WHAT TO PRODUCE: Search each line below for "This", then return the lines where it appears.

── AVAILABLE DATA

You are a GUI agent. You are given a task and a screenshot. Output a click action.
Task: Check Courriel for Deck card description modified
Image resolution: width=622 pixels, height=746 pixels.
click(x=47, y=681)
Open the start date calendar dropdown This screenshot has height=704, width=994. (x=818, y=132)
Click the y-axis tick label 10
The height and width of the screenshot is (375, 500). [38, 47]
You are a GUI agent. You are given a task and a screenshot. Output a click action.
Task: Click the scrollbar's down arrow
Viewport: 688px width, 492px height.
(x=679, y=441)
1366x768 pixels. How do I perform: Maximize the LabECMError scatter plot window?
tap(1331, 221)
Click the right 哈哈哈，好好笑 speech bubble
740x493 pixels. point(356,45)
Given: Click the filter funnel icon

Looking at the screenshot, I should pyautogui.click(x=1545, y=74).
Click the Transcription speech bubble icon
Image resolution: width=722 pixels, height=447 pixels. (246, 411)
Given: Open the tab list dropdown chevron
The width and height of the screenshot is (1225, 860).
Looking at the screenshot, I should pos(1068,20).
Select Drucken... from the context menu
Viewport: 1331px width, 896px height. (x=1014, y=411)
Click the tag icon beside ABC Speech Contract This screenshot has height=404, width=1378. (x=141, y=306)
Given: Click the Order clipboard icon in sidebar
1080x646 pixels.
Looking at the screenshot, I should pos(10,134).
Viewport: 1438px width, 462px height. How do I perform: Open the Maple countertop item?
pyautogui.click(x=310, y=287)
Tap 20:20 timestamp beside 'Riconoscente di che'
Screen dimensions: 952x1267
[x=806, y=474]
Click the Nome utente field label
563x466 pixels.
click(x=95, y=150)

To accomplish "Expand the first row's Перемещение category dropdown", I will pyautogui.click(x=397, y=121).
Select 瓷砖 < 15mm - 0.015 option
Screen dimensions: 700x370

────

OUTPUT BELOW:
Open the start date calendar dropdown This screenshot has height=704, width=994. (x=818, y=132)
Click the tag icon beside ABC Speech Contract This screenshot has height=404, width=1378. (x=141, y=306)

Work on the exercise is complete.